━━ Text provided ━━
And it's fast in the sense of efficiency. And I realized that if that, I just said that speed doesn't matter, but that is for the interactive use case. Speed does actually matter in two ways. First, if you're running something every 10 seconds, probably the speed doesn't matter. And the other thing is that, and I will come back to that later, is that by making something faster, you actually expand the capabilities of what you can do on a single node. So this is great.

So how is DuckDB fast? Well, it's hard to explain. You show an effect. If you run DuckDB, your laptop can kind of get warm. So a word of warning here. So we automatically paralyze the analysis tasks that you give us across all the available CPU cores. But line paralyzation is actually not very meaningful without having a good per-core efficiency. And we achieve that by having highly efficient C++ implementations for all the various operators. We can also use the hard disk if the data set does actually not fit in memory. So if we have this case where we want to run a query on a terabyte file and we actually have to build, have to sort the whole thing, you can imagine that you might not have a terabyte of RAM. And sorting everything is a quite sort of IO-intensive operation. So DuckDB can transparently and gracefully use the available disk space. That's really cool. But all this happens completely automatically, which is why it's really magic for many people that it just does things quickly and then they don't understand.
━━━
━━ Entries provided ━━
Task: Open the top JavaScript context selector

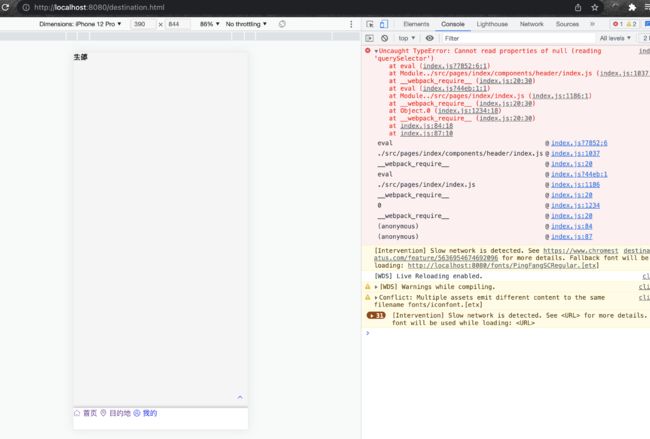Action: pyautogui.click(x=407, y=38)
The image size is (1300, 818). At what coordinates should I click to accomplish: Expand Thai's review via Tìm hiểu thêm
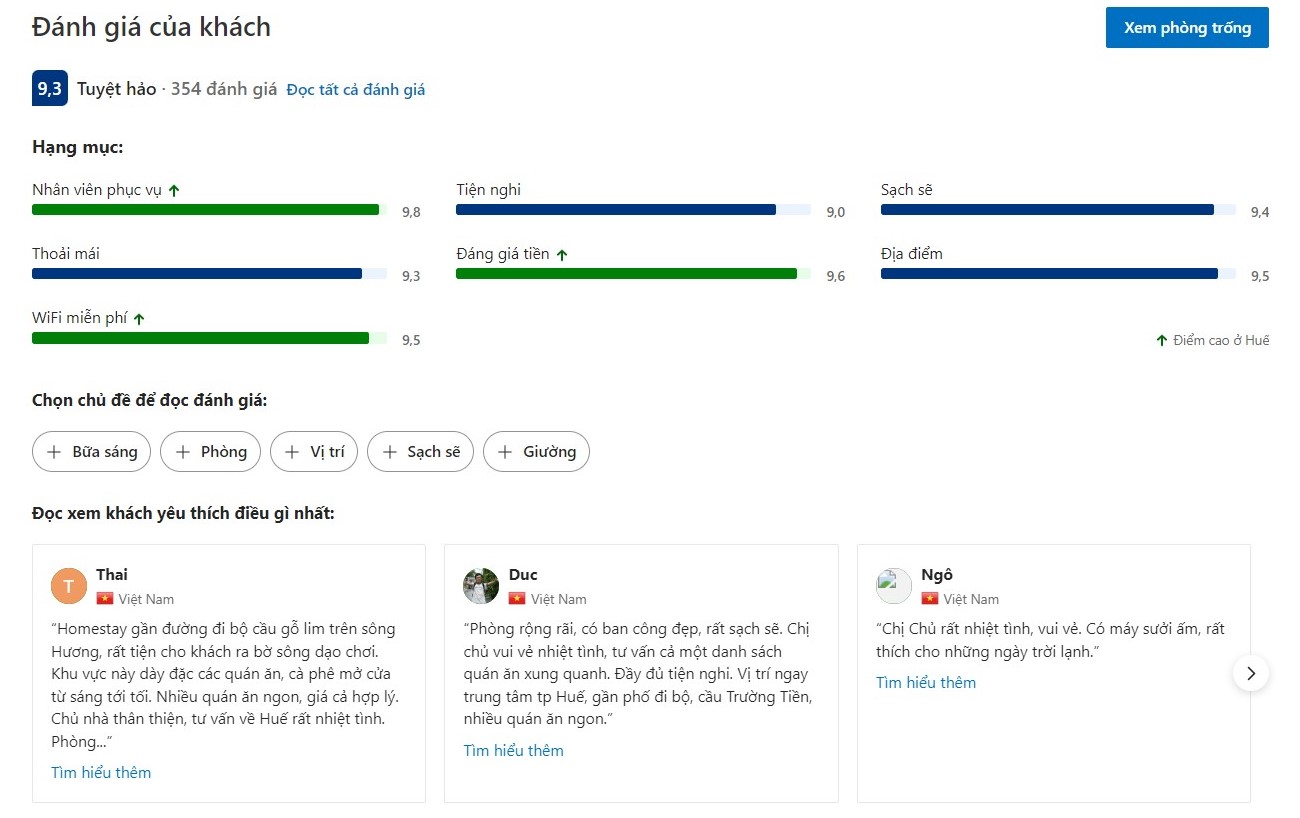coord(101,773)
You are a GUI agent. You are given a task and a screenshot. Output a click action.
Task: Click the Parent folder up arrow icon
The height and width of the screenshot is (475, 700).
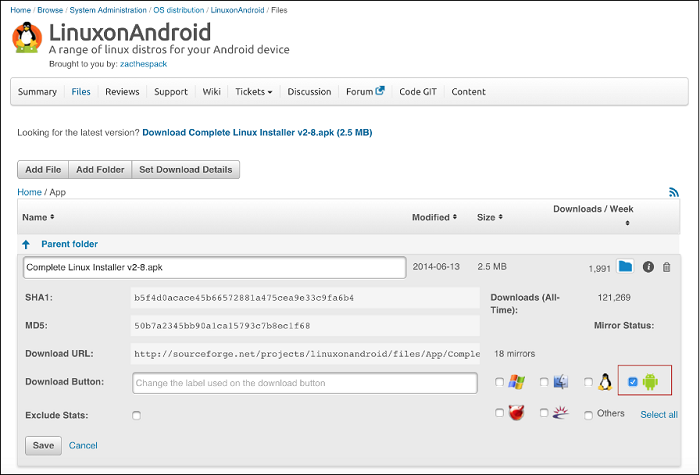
━━━
## Exercise 1
According to the DuckDB transcript, what can DuckDB use when a data set doesn't fit in memory?
## Exercise 2
List every line in the records that contains the word "screenshot".

## Task response 1
It can use the hard disk.

## Task response 2
You are a GUI agent. You are given a task and a screenshot. Output a click action.
The height and width of the screenshot is (475, 700).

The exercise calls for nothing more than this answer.